Do you know how the US ended up with so many National Parks, or how we ended up with so much empty land managed by the Bureau of Land Management (BLM)?
Here’s a hint: those lands were never empty until the US government emptied them. In fact, the greatest national treasures of the United States do not belong to us at all: these are sacred places, sacred to those whose lands we have stolen. Now of course we cannot legally say they were ‘stolen’, but legality is such a frivolous thing, isn’t it? Because most indigenous people know that they do not possess the land; they know that the land possesses them.
Now, ask yourself honestly, where did Yellowstone come from? Where did Yosemite come from? Where did our National Forests come from? None of these are ours. I am forever ashamed that we took a sacred mountain and carved white faces onto it. That mountain is still sacred, but now it is scarred, marred by animus and hubris.
In fact BLM-land gives the lie to the European vision of property rights: no one ‘possesses’ these lands in the legal sense, so the government owns them, which means all US citizens jointly own them, because someone has to own the land if anyone is going to own land. Can you even conceive of it? Unowned land? In the United States? Unimaginable.
We ought all to be applauding the decision to allow native input on their own lands (by which I mean to express the converse relationship, of the land possessing them, a reverse-possessive genitive, if you like), in the so-called Bears’ Ears National Monument. I certainly applaud it, though I wonder why are they only allowed input? We ought to be giving these lands back, able only to hope that we will still be given access to them—access we certainly have not earned.
But more to the point, I wonder how many of us would know what the actual names of these places are. The names this expanse of land in Utah once knew, for the mountains and buttes, and for the different animal tribes, those names given to the area millennia ago by the first of our human tribe to arrive: none of us know them.
The Europeans, and the Africans brought across the Atlantic by the Europeans, have no place here: African- and European-Americans are united for the fact that we are equally outsiders, foreigners. It is for us to learn the names. It is for us to learn how to live as insiders. But instead our European ancestors launched a campaign of total oppression against those who would teach us, though all of our ancestors and we ourselves have often accepted fragments of their wisdom, whatever we could grasp through colonial-tinted lenses, even as we used to send their children off to boarding schools to break the native from them and turn them into Proper Europeans—a gory policy that makes every US citizen even more culpable for the genocide of those peoples native to the Americas. Those who survived the schools did not escape without significant trauma, the kind that is passed on generation to generation.
Shame rankles. I feel it weighing my limbs heavier with every day—don’t you?

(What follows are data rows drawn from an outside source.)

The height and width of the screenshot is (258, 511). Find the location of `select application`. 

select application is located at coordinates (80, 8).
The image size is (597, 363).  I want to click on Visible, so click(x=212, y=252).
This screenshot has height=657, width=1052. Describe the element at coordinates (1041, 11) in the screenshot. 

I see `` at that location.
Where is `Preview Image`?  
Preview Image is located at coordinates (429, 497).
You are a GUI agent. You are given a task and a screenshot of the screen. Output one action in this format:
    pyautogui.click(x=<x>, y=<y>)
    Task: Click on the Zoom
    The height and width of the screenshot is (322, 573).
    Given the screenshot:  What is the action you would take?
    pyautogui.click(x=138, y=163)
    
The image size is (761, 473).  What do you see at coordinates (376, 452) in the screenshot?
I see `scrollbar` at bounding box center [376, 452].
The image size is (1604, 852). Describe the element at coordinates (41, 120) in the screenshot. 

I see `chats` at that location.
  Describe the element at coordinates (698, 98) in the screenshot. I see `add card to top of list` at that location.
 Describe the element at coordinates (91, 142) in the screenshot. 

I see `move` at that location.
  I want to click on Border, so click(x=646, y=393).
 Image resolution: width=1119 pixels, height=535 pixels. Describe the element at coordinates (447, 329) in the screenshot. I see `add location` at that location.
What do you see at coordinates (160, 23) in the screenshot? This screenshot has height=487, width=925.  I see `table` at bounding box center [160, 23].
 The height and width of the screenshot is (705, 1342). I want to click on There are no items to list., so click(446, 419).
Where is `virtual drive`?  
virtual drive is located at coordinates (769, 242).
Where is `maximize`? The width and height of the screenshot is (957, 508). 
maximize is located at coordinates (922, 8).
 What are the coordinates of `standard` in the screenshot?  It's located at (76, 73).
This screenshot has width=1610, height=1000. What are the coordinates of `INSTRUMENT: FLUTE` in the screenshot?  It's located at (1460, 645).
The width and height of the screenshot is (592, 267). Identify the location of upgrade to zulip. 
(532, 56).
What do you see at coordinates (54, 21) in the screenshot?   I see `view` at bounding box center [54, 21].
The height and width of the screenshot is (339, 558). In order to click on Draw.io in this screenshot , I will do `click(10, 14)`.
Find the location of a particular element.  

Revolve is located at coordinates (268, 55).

We must learn the names. We must give back what was stolen. We must come to appreciate the land to which we have come. Otherwise we will all die, Europeans, Africans, Native Americans, the peoples of Asia and the Pacific, along with the trees and the squirrels and the lightning bugs, the bears and the lions, the prairies and the marshes and the evergreens, everything will die, even the names. Let us give up the entitlement felt by our forefathers. Let us abandon their arrogance. Let us learn the names and how to live at last. Let’s learn finally how to listen to those actual Americans who survive, those wiser than us whom Europeans did not manage to kill or to break.